What this task involves
Nothing should be left out: repeat all the data exactly.

[Collected data entries]
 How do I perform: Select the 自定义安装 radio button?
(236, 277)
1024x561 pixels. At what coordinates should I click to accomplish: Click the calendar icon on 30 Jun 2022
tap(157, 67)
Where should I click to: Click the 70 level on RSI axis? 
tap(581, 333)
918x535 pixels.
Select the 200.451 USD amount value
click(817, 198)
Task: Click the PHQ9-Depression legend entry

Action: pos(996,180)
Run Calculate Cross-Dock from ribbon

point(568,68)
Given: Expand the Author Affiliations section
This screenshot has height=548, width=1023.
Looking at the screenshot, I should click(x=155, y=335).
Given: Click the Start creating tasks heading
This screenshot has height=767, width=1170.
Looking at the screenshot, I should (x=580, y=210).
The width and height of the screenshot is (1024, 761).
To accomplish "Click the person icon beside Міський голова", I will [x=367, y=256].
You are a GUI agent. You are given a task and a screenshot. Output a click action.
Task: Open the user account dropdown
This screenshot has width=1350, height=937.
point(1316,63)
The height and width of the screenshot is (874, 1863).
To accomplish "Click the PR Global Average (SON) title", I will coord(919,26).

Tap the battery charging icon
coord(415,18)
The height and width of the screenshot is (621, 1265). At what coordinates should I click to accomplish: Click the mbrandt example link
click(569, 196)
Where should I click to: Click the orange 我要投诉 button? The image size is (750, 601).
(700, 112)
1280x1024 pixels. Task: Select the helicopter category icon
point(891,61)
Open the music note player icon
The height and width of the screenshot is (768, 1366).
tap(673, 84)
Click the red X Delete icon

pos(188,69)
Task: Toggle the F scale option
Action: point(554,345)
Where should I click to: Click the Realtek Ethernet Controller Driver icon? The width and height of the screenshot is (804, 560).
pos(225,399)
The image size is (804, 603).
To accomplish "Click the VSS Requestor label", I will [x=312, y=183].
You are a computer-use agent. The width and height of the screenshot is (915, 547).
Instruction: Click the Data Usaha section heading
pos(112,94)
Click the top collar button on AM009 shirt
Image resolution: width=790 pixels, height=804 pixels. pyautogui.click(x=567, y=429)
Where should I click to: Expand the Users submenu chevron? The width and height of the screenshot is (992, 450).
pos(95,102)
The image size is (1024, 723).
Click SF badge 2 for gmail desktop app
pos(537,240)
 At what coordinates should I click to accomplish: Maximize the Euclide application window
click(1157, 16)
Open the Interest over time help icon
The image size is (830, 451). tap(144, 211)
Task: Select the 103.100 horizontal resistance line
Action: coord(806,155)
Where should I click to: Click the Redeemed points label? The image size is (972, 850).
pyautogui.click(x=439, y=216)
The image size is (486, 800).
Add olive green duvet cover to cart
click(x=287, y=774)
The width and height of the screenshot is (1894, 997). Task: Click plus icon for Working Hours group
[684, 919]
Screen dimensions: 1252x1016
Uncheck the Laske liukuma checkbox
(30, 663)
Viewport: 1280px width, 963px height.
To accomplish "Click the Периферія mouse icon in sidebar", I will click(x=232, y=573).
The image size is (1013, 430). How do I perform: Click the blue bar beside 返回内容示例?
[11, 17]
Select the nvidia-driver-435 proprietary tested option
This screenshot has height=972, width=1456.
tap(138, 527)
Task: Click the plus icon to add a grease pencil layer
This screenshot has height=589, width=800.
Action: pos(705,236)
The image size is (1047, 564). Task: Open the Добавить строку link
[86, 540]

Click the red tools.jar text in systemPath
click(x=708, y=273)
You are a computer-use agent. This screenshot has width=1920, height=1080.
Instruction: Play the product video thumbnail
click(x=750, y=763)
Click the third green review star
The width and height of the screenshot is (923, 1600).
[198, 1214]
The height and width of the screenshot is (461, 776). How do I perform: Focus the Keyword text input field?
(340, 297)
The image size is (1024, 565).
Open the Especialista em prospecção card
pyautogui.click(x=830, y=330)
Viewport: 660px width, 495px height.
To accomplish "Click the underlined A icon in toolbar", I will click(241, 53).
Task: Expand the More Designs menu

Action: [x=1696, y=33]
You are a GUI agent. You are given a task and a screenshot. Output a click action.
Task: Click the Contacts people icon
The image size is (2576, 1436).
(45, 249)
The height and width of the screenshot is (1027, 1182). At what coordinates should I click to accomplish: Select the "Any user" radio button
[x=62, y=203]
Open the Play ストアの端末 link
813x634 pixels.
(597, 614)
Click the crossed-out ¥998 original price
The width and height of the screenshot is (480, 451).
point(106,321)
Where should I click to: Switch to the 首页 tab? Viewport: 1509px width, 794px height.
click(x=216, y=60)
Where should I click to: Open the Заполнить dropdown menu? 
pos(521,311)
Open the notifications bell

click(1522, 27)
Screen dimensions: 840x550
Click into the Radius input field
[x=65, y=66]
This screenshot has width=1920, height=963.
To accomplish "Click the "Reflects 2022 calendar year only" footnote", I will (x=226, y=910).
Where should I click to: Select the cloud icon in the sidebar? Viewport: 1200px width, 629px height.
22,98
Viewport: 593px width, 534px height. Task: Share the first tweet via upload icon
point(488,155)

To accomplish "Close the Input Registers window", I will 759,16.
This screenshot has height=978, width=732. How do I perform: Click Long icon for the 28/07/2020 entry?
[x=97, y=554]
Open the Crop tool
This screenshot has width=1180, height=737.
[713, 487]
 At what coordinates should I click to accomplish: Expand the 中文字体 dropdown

Answer for this exercise
 How do I perform: Select the 自定义安装 radio button?
(236, 277)
1024x561 pixels. At what coordinates should I click to accomplish: Click the calendar icon on 30 Jun 2022
tap(157, 67)
Where should I click to: Click the 70 level on RSI axis? 
tap(581, 333)
918x535 pixels.
Select the 200.451 USD amount value
click(817, 198)
Task: Click the PHQ9-Depression legend entry

Action: pos(996,180)
Run Calculate Cross-Dock from ribbon

point(568,68)
Given: Expand the Author Affiliations section
This screenshot has height=548, width=1023.
Looking at the screenshot, I should click(x=155, y=335).
Given: Click the Start creating tasks heading
This screenshot has height=767, width=1170.
Looking at the screenshot, I should (x=580, y=210).
The width and height of the screenshot is (1024, 761).
To accomplish "Click the person icon beside Міський голова", I will [x=367, y=256].
You are a GUI agent. You are given a task and a screenshot. Output a click action.
Task: Open the user account dropdown
This screenshot has width=1350, height=937.
point(1316,63)
The height and width of the screenshot is (874, 1863).
To accomplish "Click the PR Global Average (SON) title", I will coord(919,26).

Tap the battery charging icon
coord(415,18)
The height and width of the screenshot is (621, 1265). At what coordinates should I click to accomplish: Click the mbrandt example link
click(569, 196)
Where should I click to: Click the orange 我要投诉 button? The image size is (750, 601).
(700, 112)
1280x1024 pixels. Task: Select the helicopter category icon
point(891,61)
Open the music note player icon
The height and width of the screenshot is (768, 1366).
tap(673, 84)
Click the red X Delete icon

pos(188,69)
Task: Toggle the F scale option
Action: point(554,345)
Where should I click to: Click the Realtek Ethernet Controller Driver icon? The width and height of the screenshot is (804, 560).
pos(225,399)
The image size is (804, 603).
To accomplish "Click the VSS Requestor label", I will [x=312, y=183].
You are a computer-use agent. The width and height of the screenshot is (915, 547).
Instruction: Click the Data Usaha section heading
pos(112,94)
Click the top collar button on AM009 shirt
Image resolution: width=790 pixels, height=804 pixels. pyautogui.click(x=567, y=429)
Where should I click to: Expand the Users submenu chevron? The width and height of the screenshot is (992, 450).
pos(95,102)
The image size is (1024, 723).
Click SF badge 2 for gmail desktop app
pos(537,240)
 At what coordinates should I click to accomplish: Maximize the Euclide application window
click(1157, 16)
Open the Interest over time help icon
The image size is (830, 451). tap(144, 211)
Task: Select the 103.100 horizontal resistance line
Action: coord(806,155)
Where should I click to: Click the Redeemed points label? The image size is (972, 850).
pyautogui.click(x=439, y=216)
The image size is (486, 800).
Add olive green duvet cover to cart
click(x=287, y=774)
The width and height of the screenshot is (1894, 997). Task: Click plus icon for Working Hours group
[684, 919]
Screen dimensions: 1252x1016
Uncheck the Laske liukuma checkbox
(30, 663)
Viewport: 1280px width, 963px height.
To accomplish "Click the Периферія mouse icon in sidebar", I will click(x=232, y=573).
The image size is (1013, 430). How do I perform: Click the blue bar beside 返回内容示例?
[11, 17]
Select the nvidia-driver-435 proprietary tested option
This screenshot has height=972, width=1456.
tap(138, 527)
Task: Click the plus icon to add a grease pencil layer
This screenshot has height=589, width=800.
Action: pos(705,236)
The image size is (1047, 564). Task: Open the Добавить строку link
[86, 540]

Click the red tools.jar text in systemPath
click(x=708, y=273)
You are a computer-use agent. This screenshot has width=1920, height=1080.
Instruction: Play the product video thumbnail
click(x=750, y=763)
Click the third green review star
The width and height of the screenshot is (923, 1600).
[198, 1214]
The height and width of the screenshot is (461, 776). How do I perform: Focus the Keyword text input field?
(340, 297)
The image size is (1024, 565).
Open the Especialista em prospecção card
pyautogui.click(x=830, y=330)
Viewport: 660px width, 495px height.
To accomplish "Click the underlined A icon in toolbar", I will click(241, 53).
Task: Expand the More Designs menu

Action: [x=1696, y=33]
You are a GUI agent. You are given a task and a screenshot. Output a click action.
Task: Click the Contacts people icon
The image size is (2576, 1436).
(45, 249)
The height and width of the screenshot is (1027, 1182). At what coordinates should I click to accomplish: Select the "Any user" radio button
[x=62, y=203]
Open the Play ストアの端末 link
813x634 pixels.
(597, 614)
Click the crossed-out ¥998 original price
The width and height of the screenshot is (480, 451).
point(106,321)
Where should I click to: Switch to the 首页 tab? Viewport: 1509px width, 794px height.
click(x=216, y=60)
Where should I click to: Open the Заполнить dropdown menu? 
pos(521,311)
Open the notifications bell

click(1522, 27)
Screen dimensions: 840x550
Click into the Radius input field
[x=65, y=66]
This screenshot has width=1920, height=963.
To accomplish "Click the "Reflects 2022 calendar year only" footnote", I will (x=226, y=910).
Where should I click to: Select the cloud icon in the sidebar? Viewport: 1200px width, 629px height.
22,98
Viewport: 593px width, 534px height. Task: Share the first tweet via upload icon
point(488,155)

To accomplish "Close the Input Registers window", I will 759,16.
This screenshot has height=978, width=732. How do I perform: Click Long icon for the 28/07/2020 entry?
[x=97, y=554]
Open the Crop tool
This screenshot has width=1180, height=737.
[713, 487]
 At what coordinates should I click to accomplish: Expand the 中文字体 dropdown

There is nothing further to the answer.